Ray Dalio fans have a new way to incorporate the investing guru’s strategies into their ETF portfolio.
State Street Global Advisors and Bridgewater Associates on Thursday launched the SPDR Bridgewater All Weather ETF (ALLW)—a fund bringing Bridgewater’s “all weather” risk parity approach to retail investors looking for portfolio resilience during market turmoil.
The strategy, which was developed by the hedge fund under Dalio’s leadership almost 30 years ago, aims to provide exposure to different markets and asset classes to create a portfolio that can be resilient across a wide range of market conditions and environments, according to the fund’s prospectus.
The actively managed fund comes with an expense ratio of 0.85% and invests based on a daily model portfolio provided by Bridgewater, according to a news release announcing the fund’s launch.
The portfolio allocates assets based on the hedge fund’s views of cause-effect relationships and, specifically, how those asset classes react to growth and inflation changes. State Street will buy and sell the fund’s investments, which can include a range of global asset classes, including domestic and international equities, nominal and inflation-linked bonds, and commodity exposures.
The fund’s launch comes as markets face the very volatility the “all weather” strategy aims to help investors navigate, due in part to concerns around inflation and tariffs. It also continues to expand State Street’s alternatives lineup following last week’s Securities and Exchange Commission approval for the firm’s private credit ETF with Apollo Global Management.

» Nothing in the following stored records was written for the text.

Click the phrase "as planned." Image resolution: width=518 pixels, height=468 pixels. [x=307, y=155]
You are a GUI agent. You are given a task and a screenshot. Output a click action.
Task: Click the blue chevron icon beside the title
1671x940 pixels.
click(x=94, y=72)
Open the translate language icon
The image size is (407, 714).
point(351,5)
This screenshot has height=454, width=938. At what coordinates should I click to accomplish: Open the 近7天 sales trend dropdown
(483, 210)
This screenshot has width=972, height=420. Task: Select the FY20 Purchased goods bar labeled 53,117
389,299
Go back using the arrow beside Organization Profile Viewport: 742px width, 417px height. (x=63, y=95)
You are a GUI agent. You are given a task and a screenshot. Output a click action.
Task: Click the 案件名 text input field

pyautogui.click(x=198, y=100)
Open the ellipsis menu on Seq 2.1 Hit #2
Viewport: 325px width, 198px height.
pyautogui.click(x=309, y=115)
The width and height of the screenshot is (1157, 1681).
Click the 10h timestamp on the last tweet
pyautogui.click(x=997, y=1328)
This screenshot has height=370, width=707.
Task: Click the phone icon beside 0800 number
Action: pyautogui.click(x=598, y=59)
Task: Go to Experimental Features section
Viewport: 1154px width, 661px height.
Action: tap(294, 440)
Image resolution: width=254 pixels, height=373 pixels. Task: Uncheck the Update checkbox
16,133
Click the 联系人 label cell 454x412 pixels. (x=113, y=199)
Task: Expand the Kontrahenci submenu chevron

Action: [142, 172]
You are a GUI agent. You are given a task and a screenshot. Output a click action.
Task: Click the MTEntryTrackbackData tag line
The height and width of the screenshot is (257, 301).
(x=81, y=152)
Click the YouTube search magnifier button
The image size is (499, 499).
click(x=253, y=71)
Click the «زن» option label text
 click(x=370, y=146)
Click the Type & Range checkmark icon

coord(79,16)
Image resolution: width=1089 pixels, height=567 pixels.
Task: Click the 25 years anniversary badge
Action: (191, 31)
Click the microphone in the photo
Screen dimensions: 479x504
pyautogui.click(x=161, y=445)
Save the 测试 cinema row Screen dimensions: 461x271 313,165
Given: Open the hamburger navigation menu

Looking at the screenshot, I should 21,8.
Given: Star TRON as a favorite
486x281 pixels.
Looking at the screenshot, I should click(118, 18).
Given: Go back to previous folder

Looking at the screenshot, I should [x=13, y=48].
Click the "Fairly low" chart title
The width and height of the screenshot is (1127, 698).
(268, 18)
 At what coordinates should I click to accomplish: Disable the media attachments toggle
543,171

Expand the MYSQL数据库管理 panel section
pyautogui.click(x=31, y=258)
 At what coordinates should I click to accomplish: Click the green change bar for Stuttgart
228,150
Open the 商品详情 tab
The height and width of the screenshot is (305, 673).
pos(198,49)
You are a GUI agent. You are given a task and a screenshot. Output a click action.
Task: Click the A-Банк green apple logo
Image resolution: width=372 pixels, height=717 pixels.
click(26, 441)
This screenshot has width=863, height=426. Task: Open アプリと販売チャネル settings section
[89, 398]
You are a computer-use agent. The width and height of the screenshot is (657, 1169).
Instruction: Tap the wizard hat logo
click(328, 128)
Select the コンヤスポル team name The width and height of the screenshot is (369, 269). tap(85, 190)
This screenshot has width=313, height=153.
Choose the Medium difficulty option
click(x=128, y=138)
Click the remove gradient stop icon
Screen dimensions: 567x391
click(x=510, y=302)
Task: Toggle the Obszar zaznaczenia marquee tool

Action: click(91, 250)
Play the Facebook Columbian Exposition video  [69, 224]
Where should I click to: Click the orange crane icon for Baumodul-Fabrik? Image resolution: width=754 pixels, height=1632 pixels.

While risk parity in general enhances diversification, it “heavily depends on a manager’s ability to accurately measure and estimate asset class correlations and risk,” Rob Kane, director of alternative investments on Commonwealth Financial Network’s investment management and research team, told etf.com.
He added that this becomes especially challenging in a high-inflation, rising-rate environment where traditional diversification between equities and fixed income breaks down, as was the case in 2022 when a wide range of risk parity managers struggled.
“Risk parity is not a one-size-fits-all solution, and investors must weigh the benefits of diversification against the challenges of a market environment where inflation concerns persist and correlations among major asset classes remain elevated,” said Kane, speaking generally of risk parity and not ALLW in particular.